## THE EXERCISE
Could you render the rows below as a numbered list, leaving out any blank lines?

## SOURCE DATA
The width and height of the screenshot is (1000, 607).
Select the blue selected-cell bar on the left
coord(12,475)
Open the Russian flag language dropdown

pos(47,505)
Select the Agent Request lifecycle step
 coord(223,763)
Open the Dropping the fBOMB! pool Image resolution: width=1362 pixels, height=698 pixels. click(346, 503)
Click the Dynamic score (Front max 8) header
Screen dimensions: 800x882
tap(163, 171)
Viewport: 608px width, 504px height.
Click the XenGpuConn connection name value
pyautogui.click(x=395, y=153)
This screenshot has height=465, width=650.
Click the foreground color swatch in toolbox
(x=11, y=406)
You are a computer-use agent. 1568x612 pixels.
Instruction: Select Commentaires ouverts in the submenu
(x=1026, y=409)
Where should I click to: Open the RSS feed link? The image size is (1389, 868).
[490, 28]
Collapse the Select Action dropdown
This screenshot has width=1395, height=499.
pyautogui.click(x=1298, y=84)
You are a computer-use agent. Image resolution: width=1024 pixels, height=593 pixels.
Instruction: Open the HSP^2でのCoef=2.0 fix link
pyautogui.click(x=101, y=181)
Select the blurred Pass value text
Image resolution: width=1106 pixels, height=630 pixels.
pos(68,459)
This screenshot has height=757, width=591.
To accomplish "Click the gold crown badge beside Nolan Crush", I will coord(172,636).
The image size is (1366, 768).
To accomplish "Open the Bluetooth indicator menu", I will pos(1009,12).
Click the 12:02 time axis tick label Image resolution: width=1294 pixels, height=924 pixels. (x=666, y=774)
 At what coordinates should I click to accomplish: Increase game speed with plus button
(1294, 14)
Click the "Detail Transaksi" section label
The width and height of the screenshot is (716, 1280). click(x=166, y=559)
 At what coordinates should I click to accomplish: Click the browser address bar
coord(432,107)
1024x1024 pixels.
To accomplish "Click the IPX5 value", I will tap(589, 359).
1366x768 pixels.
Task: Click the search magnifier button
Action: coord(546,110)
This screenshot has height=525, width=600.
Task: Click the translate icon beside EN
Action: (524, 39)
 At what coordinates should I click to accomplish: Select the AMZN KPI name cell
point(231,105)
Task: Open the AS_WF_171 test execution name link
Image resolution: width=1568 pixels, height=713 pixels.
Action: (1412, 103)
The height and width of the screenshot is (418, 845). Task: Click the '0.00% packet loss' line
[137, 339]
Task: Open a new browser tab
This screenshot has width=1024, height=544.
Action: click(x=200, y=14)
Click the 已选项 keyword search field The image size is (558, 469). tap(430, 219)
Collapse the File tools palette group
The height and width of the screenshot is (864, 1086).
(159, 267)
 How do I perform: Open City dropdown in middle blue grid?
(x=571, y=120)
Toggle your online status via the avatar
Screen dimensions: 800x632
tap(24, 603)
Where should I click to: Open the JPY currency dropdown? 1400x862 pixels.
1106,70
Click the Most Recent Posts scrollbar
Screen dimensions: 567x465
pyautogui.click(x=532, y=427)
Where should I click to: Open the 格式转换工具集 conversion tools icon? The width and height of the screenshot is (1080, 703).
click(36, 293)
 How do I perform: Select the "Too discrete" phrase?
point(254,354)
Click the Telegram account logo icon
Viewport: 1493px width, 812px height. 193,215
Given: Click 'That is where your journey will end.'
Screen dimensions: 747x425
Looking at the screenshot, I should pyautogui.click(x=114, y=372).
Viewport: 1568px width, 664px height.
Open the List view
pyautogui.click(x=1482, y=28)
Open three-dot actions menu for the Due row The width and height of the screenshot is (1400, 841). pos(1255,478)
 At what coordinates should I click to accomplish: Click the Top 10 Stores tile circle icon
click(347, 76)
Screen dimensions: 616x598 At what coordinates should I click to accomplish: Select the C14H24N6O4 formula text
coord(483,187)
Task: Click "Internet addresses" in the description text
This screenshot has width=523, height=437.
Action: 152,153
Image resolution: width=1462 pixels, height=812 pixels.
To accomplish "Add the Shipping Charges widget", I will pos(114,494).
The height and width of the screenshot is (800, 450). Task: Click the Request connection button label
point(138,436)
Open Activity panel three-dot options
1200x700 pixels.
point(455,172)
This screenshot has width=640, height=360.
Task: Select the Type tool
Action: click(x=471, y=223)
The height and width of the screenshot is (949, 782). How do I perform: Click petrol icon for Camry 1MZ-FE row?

## RESULT
1. The width and height of the screenshot is (1000, 607).
2. Select the blue selected-cell bar on the left
3. coord(12,475)
4. Open the Russian flag language dropdown
5. pos(47,505)
6. Select the Agent Request lifecycle step
7.  coord(223,763)
8. Open the Dropping the fBOMB! pool Image resolution: width=1362 pixels, height=698 pixels. click(346, 503)
9. Click the Dynamic score (Front max 8) header
10. Screen dimensions: 800x882
11. tap(163, 171)
12. Viewport: 608px width, 504px height.
13. Click the XenGpuConn connection name value
14. pyautogui.click(x=395, y=153)
15. This screenshot has height=465, width=650.
16. Click the foreground color swatch in toolbox
17. (x=11, y=406)
18. You are a computer-use agent. 1568x612 pixels.
19. Instruction: Select Commentaires ouverts in the submenu
20. (x=1026, y=409)
21. Where should I click to: Open the RSS feed link? The image size is (1389, 868).
22. [490, 28]
23. Collapse the Select Action dropdown
24. This screenshot has width=1395, height=499.
25. pyautogui.click(x=1298, y=84)
26. You are a computer-use agent. Image resolution: width=1024 pixels, height=593 pixels.
27. Instruction: Open the HSP^2でのCoef=2.0 fix link
28. pyautogui.click(x=101, y=181)
29. Select the blurred Pass value text
30. Image resolution: width=1106 pixels, height=630 pixels.
31. pos(68,459)
32. This screenshot has height=757, width=591.
33. To accomplish "Click the gold crown badge beside Nolan Crush", I will coord(172,636).
34. The image size is (1366, 768).
35. To accomplish "Open the Bluetooth indicator menu", I will pos(1009,12).
36. Click the 12:02 time axis tick label Image resolution: width=1294 pixels, height=924 pixels. (x=666, y=774)
37.  At what coordinates should I click to accomplish: Increase game speed with plus button
38. (1294, 14)
39. Click the "Detail Transaksi" section label
40. The width and height of the screenshot is (716, 1280). click(x=166, y=559)
41.  At what coordinates should I click to accomplish: Click the browser address bar
42. coord(432,107)
43. 1024x1024 pixels.
44. To accomplish "Click the IPX5 value", I will tap(589, 359).
45. 1366x768 pixels.
46. Task: Click the search magnifier button
47. Action: coord(546,110)
48. This screenshot has height=525, width=600.
49. Task: Click the translate icon beside EN
50. Action: (524, 39)
51.  At what coordinates should I click to accomplish: Select the AMZN KPI name cell
52. point(231,105)
53. Task: Open the AS_WF_171 test execution name link
54. Image resolution: width=1568 pixels, height=713 pixels.
55. Action: (1412, 103)
56. The height and width of the screenshot is (418, 845). Task: Click the '0.00% packet loss' line
57. [137, 339]
58. Task: Open a new browser tab
59. This screenshot has width=1024, height=544.
60. Action: click(x=200, y=14)
61. Click the 已选项 keyword search field The image size is (558, 469). tap(430, 219)
62. Collapse the File tools palette group
63. The height and width of the screenshot is (864, 1086).
64. (159, 267)
65.  How do I perform: Open City dropdown in middle blue grid?
66. (x=571, y=120)
67. Toggle your online status via the avatar
68. Screen dimensions: 800x632
69. tap(24, 603)
70. Where should I click to: Open the JPY currency dropdown? 1400x862 pixels.
71. 1106,70
72. Click the Most Recent Posts scrollbar
73. Screen dimensions: 567x465
74. pyautogui.click(x=532, y=427)
75. Where should I click to: Open the 格式转换工具集 conversion tools icon? The width and height of the screenshot is (1080, 703).
76. click(36, 293)
77.  How do I perform: Select the "Too discrete" phrase?
78. point(254,354)
79. Click the Telegram account logo icon
80. Viewport: 1493px width, 812px height. 193,215
81. Given: Click 'That is where your journey will end.'
82. Screen dimensions: 747x425
83. Looking at the screenshot, I should pyautogui.click(x=114, y=372).
84. Viewport: 1568px width, 664px height.
85. Open the List view
86. pyautogui.click(x=1482, y=28)
87. Open three-dot actions menu for the Due row The width and height of the screenshot is (1400, 841). pos(1255,478)
88.  At what coordinates should I click to accomplish: Click the Top 10 Stores tile circle icon
89. click(347, 76)
90. Screen dimensions: 616x598 At what coordinates should I click to accomplish: Select the C14H24N6O4 formula text
91. coord(483,187)
92. Task: Click "Internet addresses" in the description text
93. This screenshot has width=523, height=437.
94. Action: 152,153
95. Image resolution: width=1462 pixels, height=812 pixels.
96. To accomplish "Add the Shipping Charges widget", I will pos(114,494).
97. The height and width of the screenshot is (800, 450). Task: Click the Request connection button label
98. point(138,436)
99. Open Activity panel three-dot options
100. 1200x700 pixels.
101. point(455,172)
102. This screenshot has width=640, height=360.
103. Task: Select the Type tool
104. Action: click(x=471, y=223)
105. The height and width of the screenshot is (949, 782). How do I perform: Click petrol icon for Camry 1MZ-FE row?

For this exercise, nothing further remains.